To do: When you transcribe the listing that follows, keep every line exact and skip any picture.

Excerpted data:
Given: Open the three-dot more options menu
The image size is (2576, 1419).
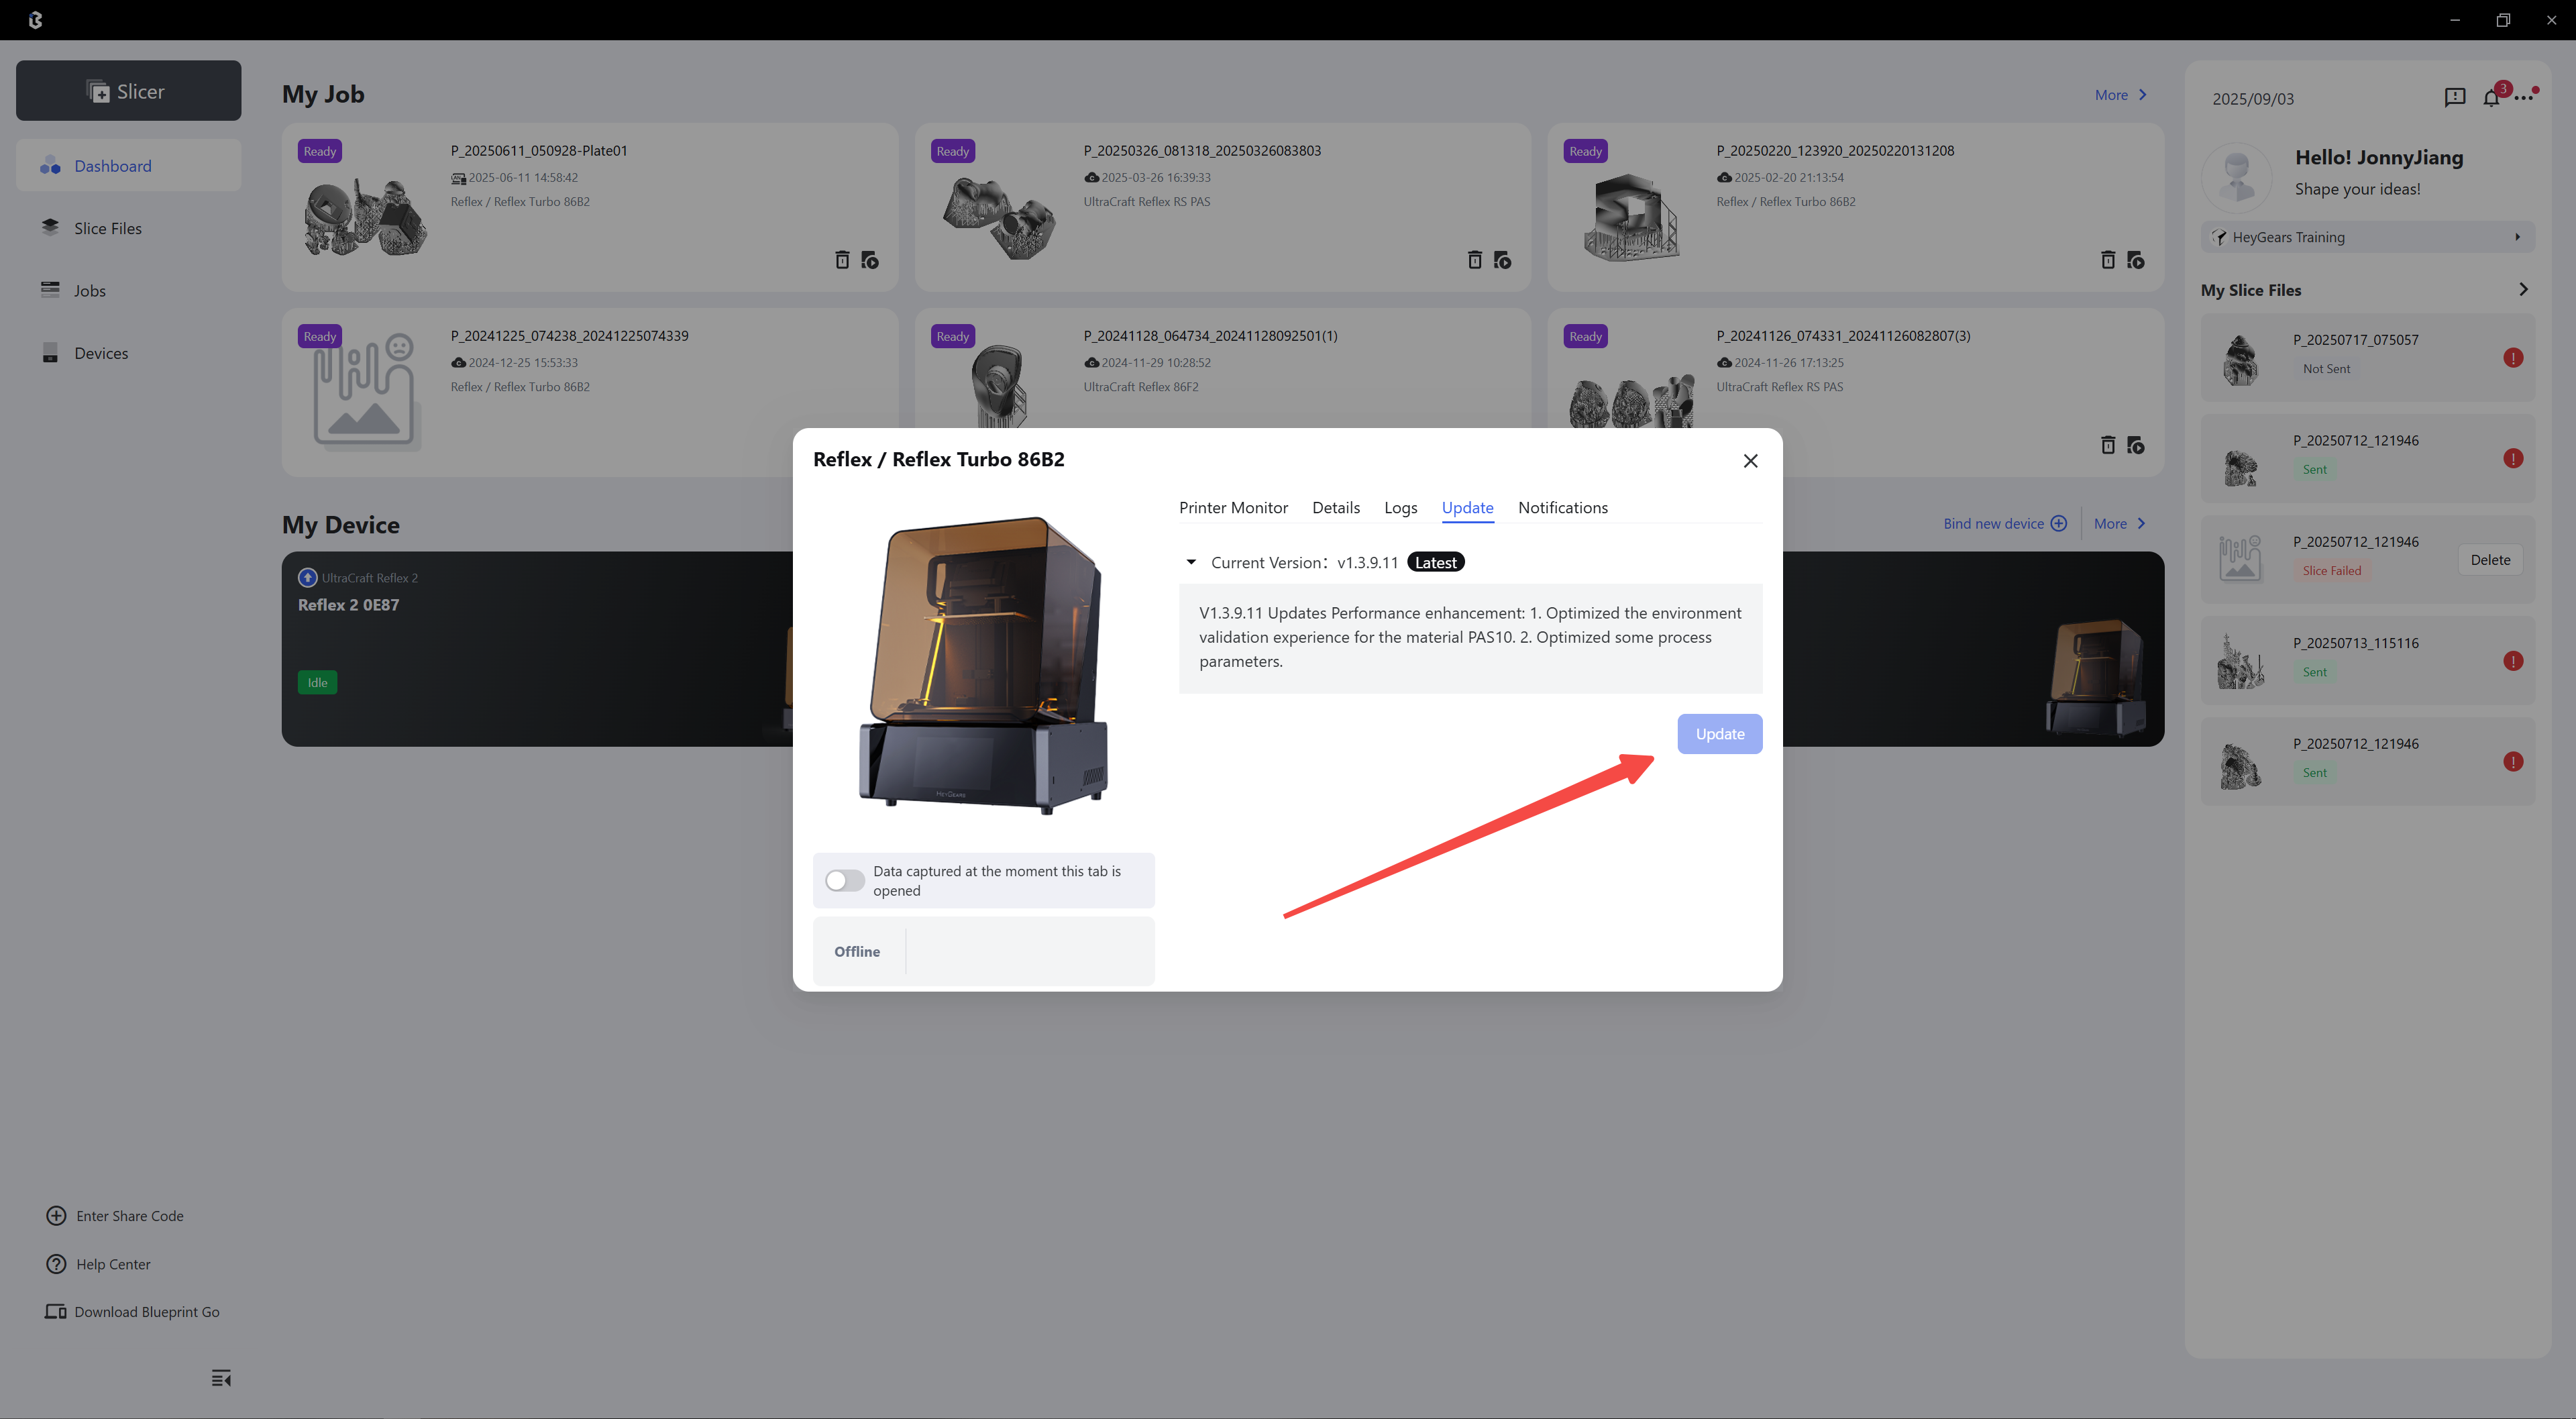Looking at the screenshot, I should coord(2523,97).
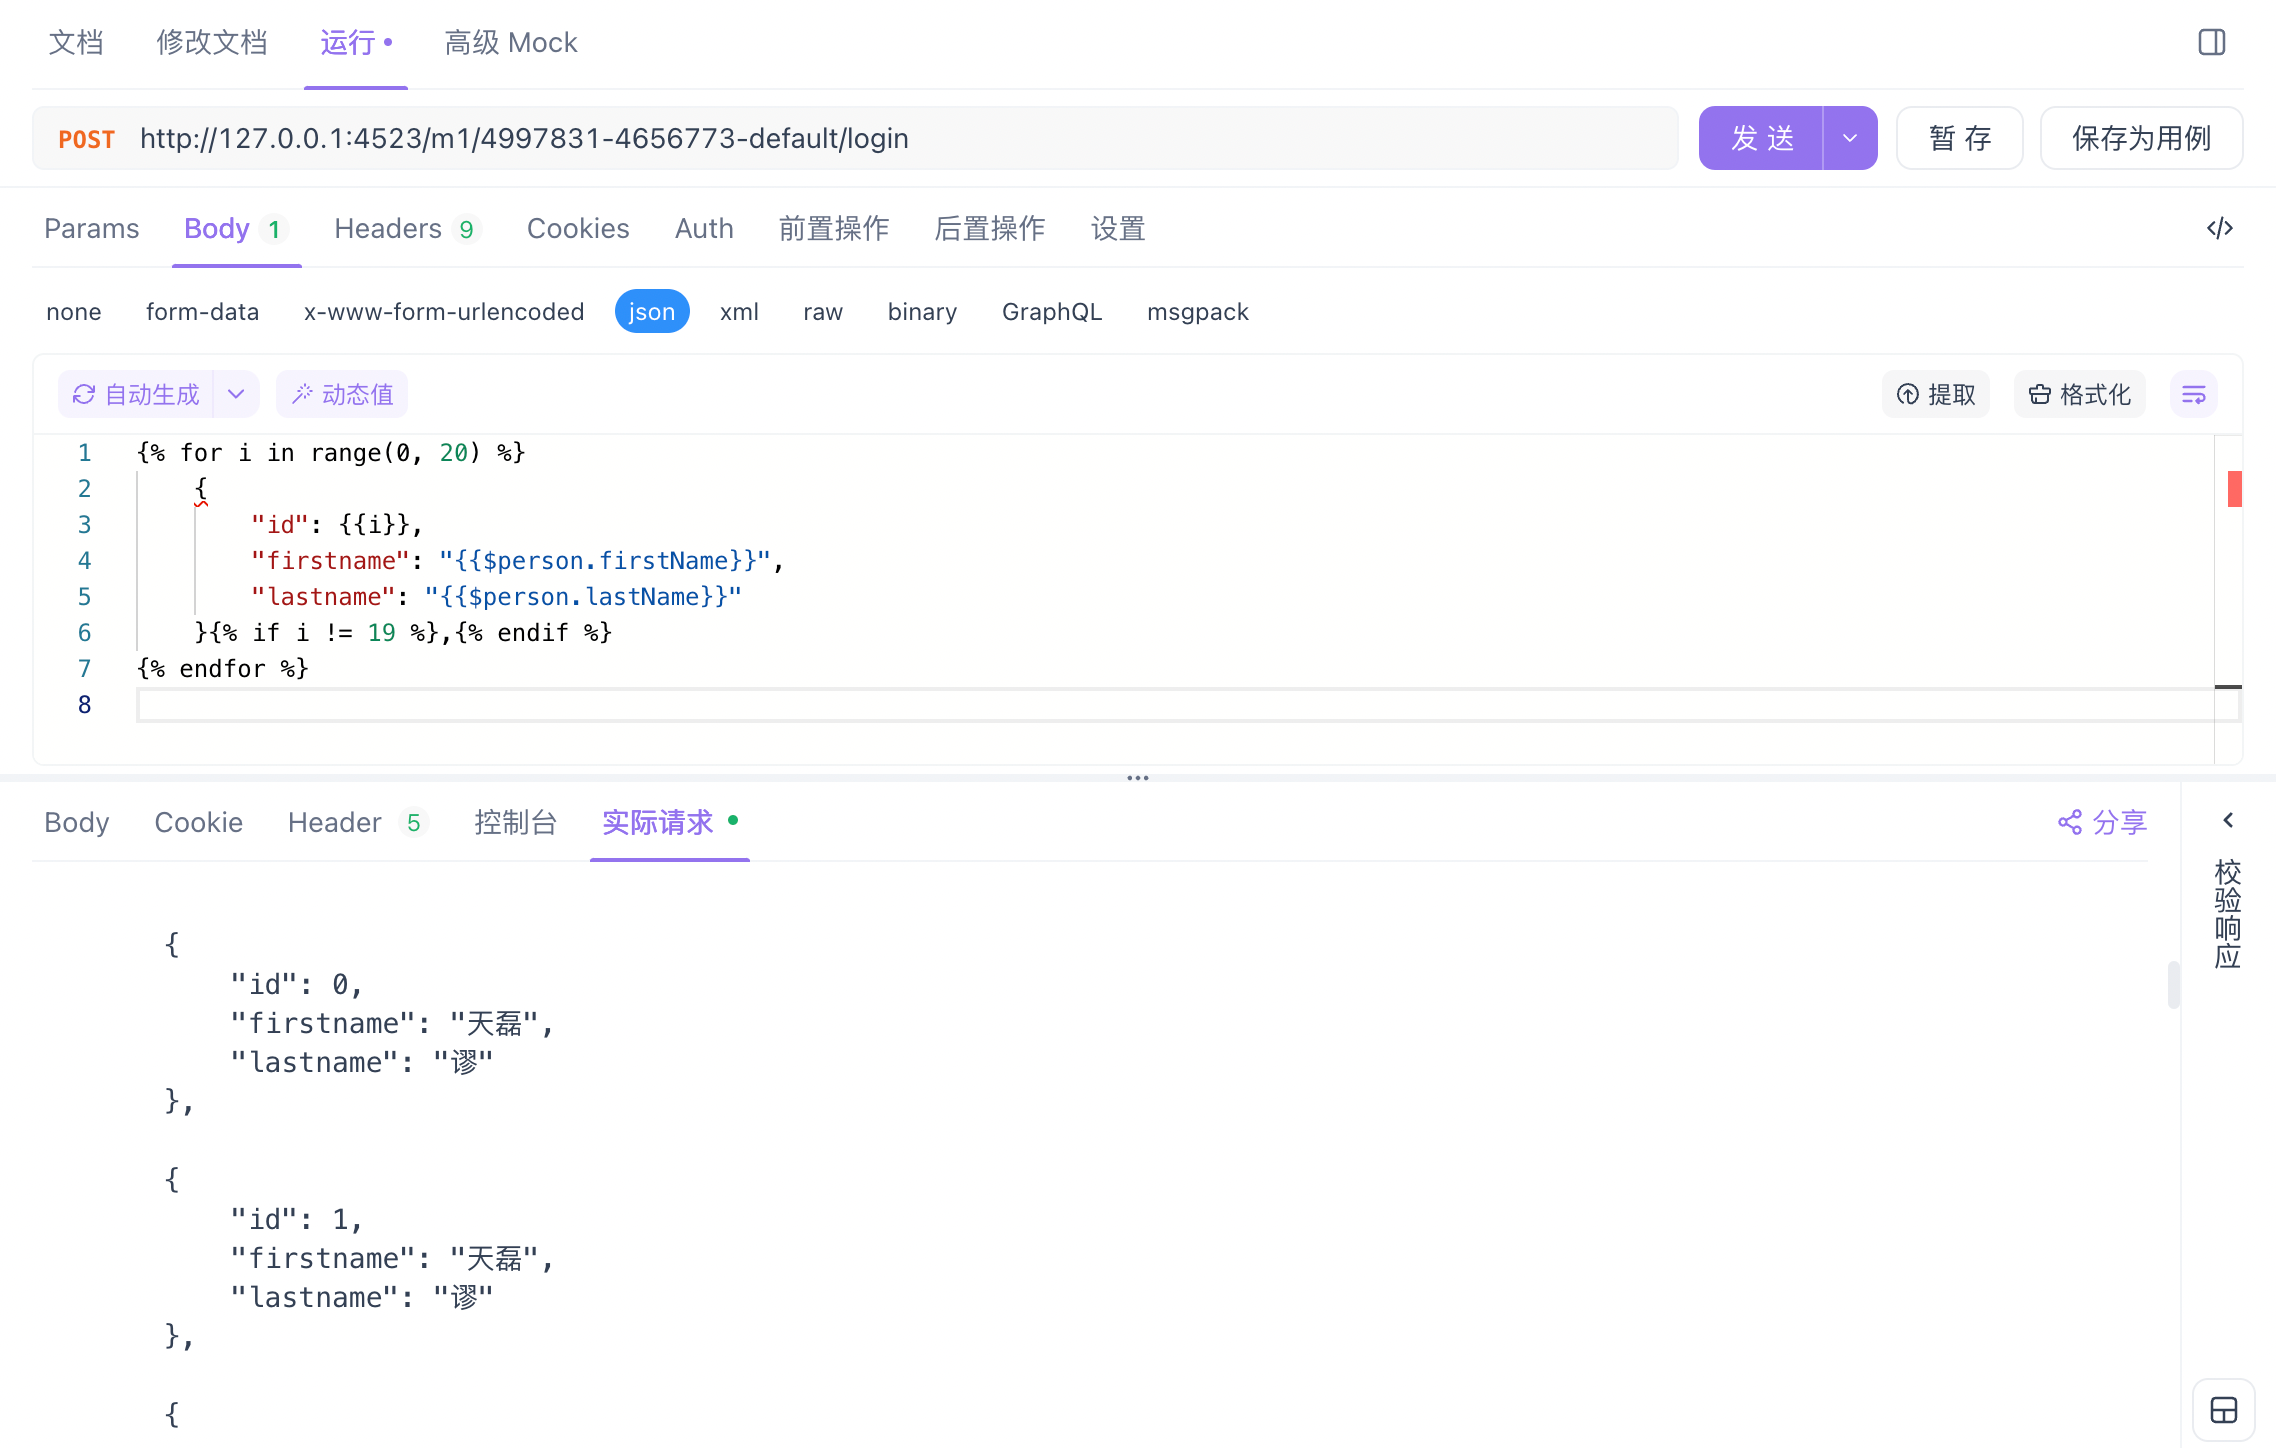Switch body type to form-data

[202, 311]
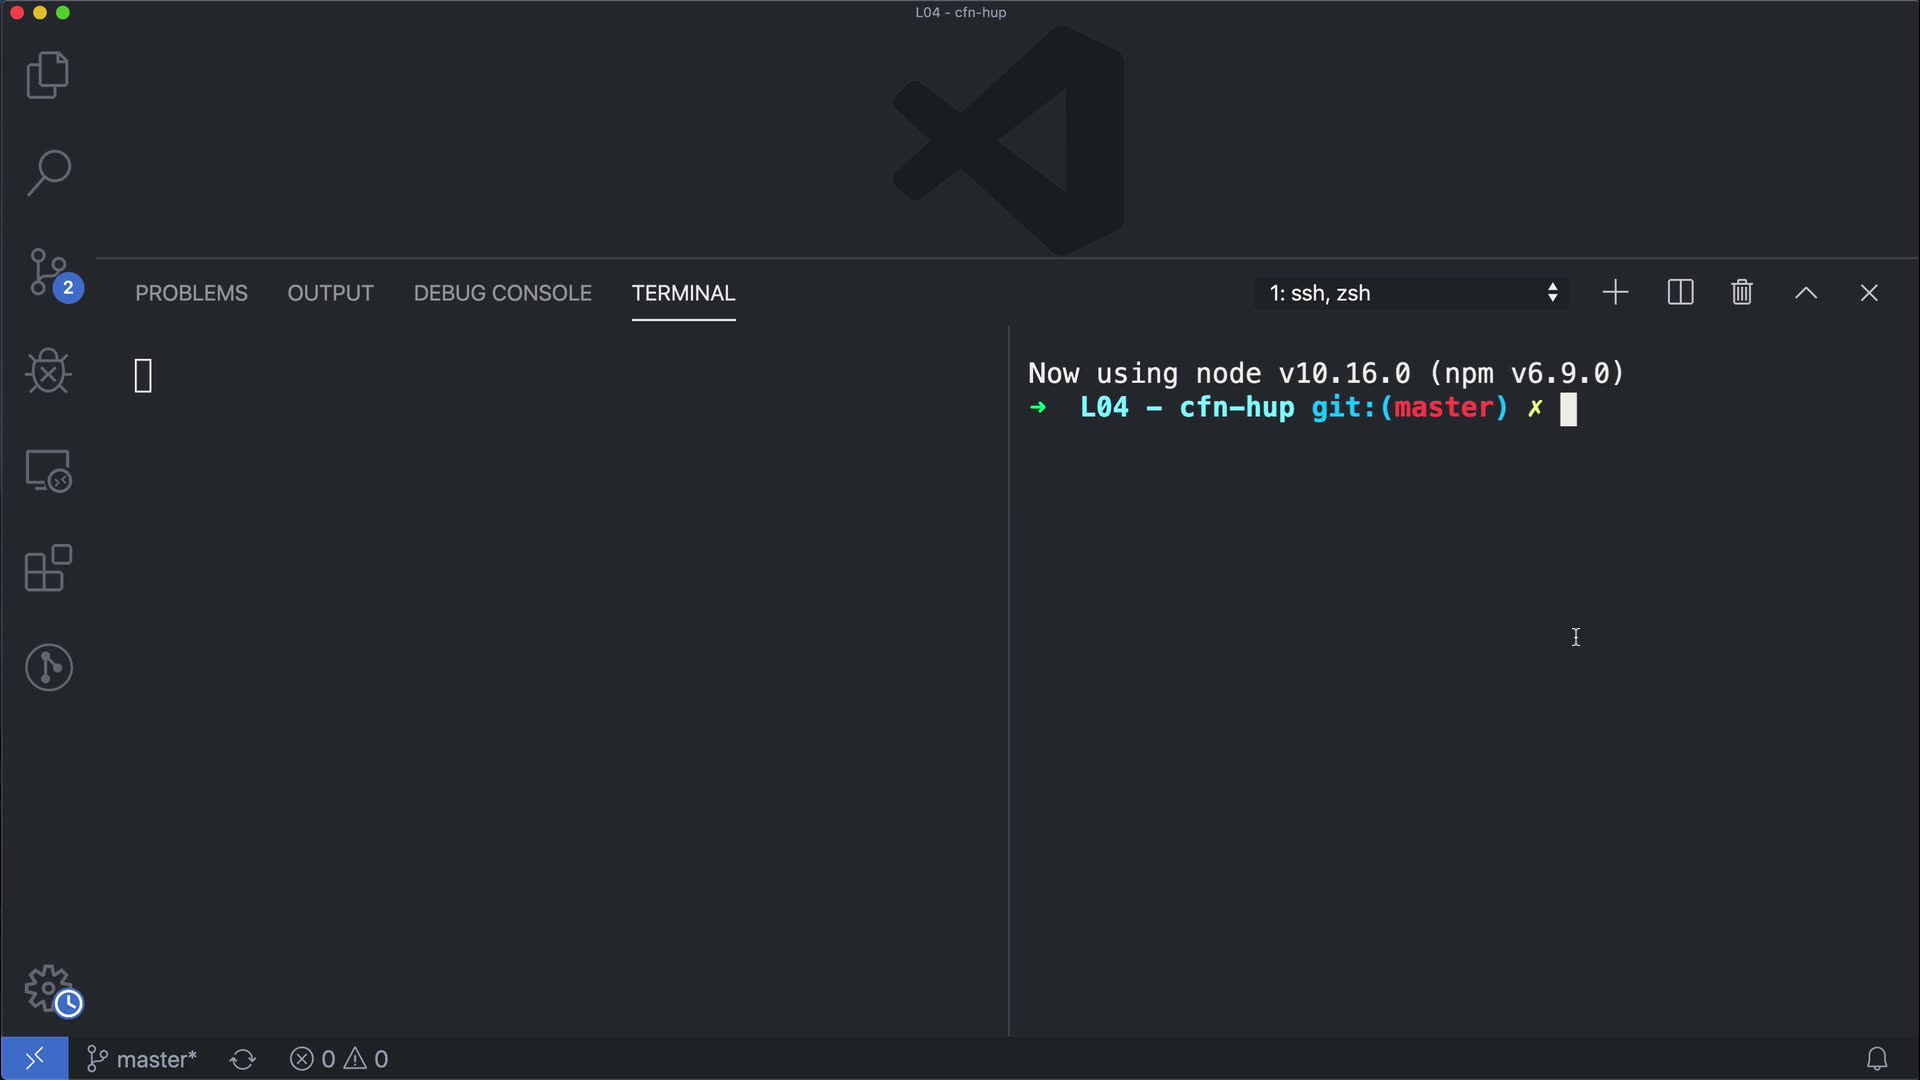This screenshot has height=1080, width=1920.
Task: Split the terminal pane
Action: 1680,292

Answer area:
Given: Open the three-dot more options menu
The image size is (2576, 1419).
Looking at the screenshot, I should coord(2523,97).
Switch body type to form-data

[202, 311]
This screenshot has height=1080, width=1920.
Task: Split the terminal pane
Action: 1680,292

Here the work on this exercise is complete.